The counterplots in Fig. 1 show the optimization zone with the interaction effects between temperature (T) and sonication time (θ) on BA (a), OA(b), and UA(c) yields.
More deformation of iso-space lines indicates the more significant interaction between the parameters so that the extraction yields of BA, OA, and UA were higher at low extraction temperatures and longer extraction times.
Conclusions
Response surface methodology was successfully employed to optimize ultrasound-assisted extraction of the three triterpenic acids individually from Iranian jujube. The ANOVA results indicated the significance of all three parameters including extraction temperature, sonication time, and liquid to solid ratio.
This is the first report on optimizing the conditions of ultra-assisted extraction of BA, OA, and UA from jujube.
The optimal conditions obtained from the model were validated by the rounded-up optimal conditions. The obtained extraction yields were comparatively accurate with the model-optimized values. The results showed that the model was well fitted with the experimental values.
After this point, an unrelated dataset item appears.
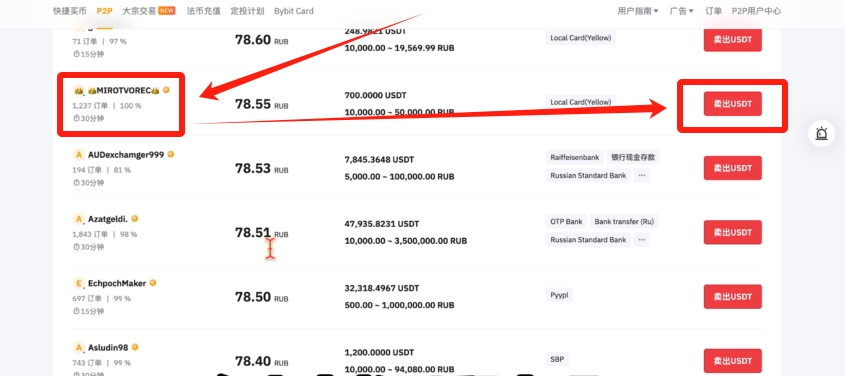The image size is (845, 376).
Task: Open the Bybit Card menu item
Action: click(294, 11)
The analytical HPLC-UV method was also accurately used for simultaneous determination of BA, OA, and UA in the ethanolic extract of jujube at a detection wavelength of 210 nm where the mobile phase was methanol: sodium perchlorate buffer 0.2 % w/v-methanol (88:12, v/v) in the MN Nucleodur gravity C18 (250 mm×4.6 mm, 5 μm) column. The relative standard deviations for precise intra-day and inter-day determination of these three triterpenic acids were less than 2.8 %. The average recovery rates of BA, OA, and UA were 96.18 %, 104.36 %, and 97.77 %, respectively. These results provide validated data for modeling.